[WHAT THE TASK REQUIRES]: Transcribe exactly the lines that begin the material and continue through the line containing "Given: Select the". Leave out whatever follows.

[DATA EXTRACT]:
__________
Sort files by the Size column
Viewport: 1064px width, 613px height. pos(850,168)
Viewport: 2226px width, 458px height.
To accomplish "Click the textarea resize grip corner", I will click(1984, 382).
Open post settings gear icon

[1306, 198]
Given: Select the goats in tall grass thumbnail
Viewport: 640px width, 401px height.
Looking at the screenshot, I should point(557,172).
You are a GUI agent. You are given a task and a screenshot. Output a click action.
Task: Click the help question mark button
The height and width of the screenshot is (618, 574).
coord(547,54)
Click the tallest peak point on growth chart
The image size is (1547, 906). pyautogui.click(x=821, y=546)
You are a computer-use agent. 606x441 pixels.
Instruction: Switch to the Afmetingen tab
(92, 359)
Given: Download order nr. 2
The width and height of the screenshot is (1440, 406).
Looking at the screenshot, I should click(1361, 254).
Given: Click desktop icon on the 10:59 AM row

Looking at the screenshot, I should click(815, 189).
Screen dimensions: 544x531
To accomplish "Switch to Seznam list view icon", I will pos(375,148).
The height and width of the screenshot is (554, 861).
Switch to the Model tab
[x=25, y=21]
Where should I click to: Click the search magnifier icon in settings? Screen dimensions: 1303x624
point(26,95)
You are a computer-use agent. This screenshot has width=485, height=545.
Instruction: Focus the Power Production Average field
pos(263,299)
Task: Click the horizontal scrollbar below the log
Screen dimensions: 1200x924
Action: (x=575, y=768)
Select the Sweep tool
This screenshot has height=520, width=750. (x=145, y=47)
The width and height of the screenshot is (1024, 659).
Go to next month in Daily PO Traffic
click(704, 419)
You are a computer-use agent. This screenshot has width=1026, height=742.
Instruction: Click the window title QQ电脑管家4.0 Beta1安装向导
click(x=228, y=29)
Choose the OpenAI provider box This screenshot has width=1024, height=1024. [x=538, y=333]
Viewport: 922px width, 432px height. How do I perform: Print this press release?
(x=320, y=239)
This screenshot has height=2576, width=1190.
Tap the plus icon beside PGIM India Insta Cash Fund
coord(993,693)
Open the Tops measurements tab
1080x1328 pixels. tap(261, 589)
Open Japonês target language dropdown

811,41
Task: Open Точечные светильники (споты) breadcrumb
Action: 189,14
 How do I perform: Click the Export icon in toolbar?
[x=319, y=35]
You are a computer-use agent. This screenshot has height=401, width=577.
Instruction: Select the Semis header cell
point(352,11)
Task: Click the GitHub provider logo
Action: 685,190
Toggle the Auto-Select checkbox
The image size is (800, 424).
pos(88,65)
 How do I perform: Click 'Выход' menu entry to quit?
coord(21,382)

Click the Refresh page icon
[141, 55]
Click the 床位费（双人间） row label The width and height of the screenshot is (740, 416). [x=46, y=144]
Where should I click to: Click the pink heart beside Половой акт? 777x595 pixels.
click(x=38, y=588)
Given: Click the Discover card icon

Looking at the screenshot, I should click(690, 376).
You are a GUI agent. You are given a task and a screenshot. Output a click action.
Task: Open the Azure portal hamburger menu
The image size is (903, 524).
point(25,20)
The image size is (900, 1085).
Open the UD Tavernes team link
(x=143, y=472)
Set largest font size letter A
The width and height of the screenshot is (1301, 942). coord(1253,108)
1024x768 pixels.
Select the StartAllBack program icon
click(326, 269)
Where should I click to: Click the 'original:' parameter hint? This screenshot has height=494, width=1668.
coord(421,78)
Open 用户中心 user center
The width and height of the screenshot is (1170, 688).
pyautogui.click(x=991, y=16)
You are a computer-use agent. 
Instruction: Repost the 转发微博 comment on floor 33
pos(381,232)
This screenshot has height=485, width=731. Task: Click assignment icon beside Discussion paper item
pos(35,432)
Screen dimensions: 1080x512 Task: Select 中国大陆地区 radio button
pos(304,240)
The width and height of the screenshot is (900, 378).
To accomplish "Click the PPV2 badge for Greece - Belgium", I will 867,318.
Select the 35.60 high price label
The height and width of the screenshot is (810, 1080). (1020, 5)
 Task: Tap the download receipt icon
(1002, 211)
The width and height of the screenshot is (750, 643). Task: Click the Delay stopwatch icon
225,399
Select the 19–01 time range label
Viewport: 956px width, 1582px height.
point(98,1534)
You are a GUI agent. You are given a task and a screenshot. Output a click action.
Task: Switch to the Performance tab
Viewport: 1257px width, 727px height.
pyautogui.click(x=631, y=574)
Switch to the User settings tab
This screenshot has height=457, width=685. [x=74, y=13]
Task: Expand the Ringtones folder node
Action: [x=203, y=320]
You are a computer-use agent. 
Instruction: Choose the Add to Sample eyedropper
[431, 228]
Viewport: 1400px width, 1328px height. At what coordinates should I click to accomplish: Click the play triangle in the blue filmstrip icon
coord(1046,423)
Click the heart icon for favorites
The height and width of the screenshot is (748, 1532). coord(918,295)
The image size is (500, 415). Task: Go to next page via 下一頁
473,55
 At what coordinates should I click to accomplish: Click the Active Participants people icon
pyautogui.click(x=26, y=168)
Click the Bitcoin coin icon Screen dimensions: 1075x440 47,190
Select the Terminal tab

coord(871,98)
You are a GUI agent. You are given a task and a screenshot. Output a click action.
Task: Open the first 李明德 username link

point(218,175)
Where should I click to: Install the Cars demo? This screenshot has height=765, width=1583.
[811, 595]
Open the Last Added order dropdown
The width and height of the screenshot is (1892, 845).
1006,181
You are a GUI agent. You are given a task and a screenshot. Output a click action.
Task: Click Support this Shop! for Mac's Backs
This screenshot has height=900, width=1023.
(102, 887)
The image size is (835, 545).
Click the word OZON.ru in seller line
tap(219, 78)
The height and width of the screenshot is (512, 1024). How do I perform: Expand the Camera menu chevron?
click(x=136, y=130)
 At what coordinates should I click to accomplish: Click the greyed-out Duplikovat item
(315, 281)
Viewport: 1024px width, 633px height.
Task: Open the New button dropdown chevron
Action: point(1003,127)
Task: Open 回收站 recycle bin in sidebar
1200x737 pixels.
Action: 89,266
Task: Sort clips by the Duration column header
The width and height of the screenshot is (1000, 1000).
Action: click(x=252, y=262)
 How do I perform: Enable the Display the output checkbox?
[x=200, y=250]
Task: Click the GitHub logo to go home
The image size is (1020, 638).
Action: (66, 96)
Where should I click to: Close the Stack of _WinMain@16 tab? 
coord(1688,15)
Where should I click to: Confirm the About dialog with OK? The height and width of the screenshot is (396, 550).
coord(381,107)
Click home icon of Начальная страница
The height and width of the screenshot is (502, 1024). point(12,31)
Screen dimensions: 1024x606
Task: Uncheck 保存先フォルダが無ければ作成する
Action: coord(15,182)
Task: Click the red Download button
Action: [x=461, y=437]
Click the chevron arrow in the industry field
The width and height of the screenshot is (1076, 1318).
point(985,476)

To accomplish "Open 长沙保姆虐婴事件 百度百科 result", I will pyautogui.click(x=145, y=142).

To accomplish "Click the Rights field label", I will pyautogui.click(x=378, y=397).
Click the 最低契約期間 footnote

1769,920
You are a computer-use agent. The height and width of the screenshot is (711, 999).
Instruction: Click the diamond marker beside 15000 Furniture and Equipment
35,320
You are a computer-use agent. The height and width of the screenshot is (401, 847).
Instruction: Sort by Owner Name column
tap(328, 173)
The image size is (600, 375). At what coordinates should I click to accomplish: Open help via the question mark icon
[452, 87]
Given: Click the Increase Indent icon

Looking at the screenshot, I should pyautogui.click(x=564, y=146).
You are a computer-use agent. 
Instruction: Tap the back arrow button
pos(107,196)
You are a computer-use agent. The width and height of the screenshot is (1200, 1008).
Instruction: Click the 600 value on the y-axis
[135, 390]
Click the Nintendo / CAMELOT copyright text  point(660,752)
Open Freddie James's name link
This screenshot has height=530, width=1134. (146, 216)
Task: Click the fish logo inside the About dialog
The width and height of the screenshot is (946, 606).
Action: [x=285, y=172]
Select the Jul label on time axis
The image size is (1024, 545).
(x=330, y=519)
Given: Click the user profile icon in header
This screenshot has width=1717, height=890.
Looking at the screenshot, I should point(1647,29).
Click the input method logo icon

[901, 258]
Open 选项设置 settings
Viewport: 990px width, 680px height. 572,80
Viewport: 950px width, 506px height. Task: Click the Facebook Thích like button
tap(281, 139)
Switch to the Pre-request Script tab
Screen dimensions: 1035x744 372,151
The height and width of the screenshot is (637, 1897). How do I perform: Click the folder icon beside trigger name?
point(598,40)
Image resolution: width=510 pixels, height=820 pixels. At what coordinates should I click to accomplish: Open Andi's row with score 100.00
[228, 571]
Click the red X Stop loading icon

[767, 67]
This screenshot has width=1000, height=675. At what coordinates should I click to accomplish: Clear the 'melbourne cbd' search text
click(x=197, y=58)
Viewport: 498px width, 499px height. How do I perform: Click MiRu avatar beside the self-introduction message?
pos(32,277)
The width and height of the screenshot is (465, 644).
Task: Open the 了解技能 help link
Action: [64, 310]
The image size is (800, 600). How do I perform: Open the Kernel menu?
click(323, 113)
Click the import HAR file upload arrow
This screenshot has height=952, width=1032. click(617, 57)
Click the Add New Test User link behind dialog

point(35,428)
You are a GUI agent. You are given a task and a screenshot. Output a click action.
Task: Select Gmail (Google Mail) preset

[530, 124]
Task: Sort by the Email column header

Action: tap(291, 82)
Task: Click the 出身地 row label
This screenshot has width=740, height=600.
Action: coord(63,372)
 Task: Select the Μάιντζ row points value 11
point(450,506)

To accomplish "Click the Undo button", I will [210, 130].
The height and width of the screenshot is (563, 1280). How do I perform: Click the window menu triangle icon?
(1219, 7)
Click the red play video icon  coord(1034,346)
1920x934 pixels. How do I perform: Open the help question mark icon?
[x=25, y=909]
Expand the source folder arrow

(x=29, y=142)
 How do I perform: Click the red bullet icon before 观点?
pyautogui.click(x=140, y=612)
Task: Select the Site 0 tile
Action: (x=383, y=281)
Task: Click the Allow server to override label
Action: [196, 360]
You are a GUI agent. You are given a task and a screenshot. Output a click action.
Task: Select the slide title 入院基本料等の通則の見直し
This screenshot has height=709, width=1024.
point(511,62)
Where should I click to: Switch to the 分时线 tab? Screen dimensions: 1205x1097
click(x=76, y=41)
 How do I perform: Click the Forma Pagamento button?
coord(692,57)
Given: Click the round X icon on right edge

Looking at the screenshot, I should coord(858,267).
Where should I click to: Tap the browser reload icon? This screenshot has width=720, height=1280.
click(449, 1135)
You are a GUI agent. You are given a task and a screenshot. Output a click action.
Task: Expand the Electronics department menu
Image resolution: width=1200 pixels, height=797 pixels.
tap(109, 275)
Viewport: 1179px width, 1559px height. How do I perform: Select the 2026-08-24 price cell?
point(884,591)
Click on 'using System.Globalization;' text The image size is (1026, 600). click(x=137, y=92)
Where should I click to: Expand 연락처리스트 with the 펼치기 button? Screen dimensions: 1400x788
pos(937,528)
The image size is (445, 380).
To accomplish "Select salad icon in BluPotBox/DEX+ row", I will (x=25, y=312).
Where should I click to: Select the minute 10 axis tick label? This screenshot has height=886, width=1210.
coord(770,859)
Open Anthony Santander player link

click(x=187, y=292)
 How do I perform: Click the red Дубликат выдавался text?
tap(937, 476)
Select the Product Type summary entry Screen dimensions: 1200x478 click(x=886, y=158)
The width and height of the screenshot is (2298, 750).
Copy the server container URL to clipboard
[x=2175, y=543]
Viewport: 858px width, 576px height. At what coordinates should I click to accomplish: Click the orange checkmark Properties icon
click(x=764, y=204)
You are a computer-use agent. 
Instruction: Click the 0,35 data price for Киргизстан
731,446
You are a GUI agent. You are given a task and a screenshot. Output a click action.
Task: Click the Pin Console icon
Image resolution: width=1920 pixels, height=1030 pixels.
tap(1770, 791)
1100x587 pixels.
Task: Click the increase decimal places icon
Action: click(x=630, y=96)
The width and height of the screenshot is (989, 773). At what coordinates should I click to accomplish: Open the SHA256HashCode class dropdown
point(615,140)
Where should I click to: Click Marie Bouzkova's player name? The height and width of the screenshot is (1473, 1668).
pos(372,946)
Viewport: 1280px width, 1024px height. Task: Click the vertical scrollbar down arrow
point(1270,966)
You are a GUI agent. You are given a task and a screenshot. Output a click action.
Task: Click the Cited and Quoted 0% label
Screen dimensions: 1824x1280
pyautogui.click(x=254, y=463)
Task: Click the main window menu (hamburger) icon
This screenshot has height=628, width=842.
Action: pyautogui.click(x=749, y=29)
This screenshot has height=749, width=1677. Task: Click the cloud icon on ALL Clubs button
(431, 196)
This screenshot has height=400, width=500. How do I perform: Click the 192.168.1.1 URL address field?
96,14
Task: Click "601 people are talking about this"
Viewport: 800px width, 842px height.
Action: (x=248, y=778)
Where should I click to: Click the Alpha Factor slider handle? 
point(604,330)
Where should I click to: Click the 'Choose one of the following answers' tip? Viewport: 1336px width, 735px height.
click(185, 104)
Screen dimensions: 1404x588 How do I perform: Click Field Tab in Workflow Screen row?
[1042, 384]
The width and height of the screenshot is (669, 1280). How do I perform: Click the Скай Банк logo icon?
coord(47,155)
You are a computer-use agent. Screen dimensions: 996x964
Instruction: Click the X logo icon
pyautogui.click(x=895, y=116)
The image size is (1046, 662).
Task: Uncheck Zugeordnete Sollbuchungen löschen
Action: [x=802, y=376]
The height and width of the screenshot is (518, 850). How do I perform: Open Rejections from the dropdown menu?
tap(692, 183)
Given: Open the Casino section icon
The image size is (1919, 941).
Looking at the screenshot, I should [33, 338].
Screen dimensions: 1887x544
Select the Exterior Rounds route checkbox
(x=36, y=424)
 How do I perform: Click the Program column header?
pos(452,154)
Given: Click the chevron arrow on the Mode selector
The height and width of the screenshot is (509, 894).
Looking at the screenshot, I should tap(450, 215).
__________
[WRITTEN RESPONSE]:
Sort files by the Size column
Viewport: 1064px width, 613px height. pos(850,168)
Viewport: 2226px width, 458px height.
To accomplish "Click the textarea resize grip corner", I will click(1984, 382).
Open post settings gear icon

[1306, 198]
Given: Select the goats in tall grass thumbnail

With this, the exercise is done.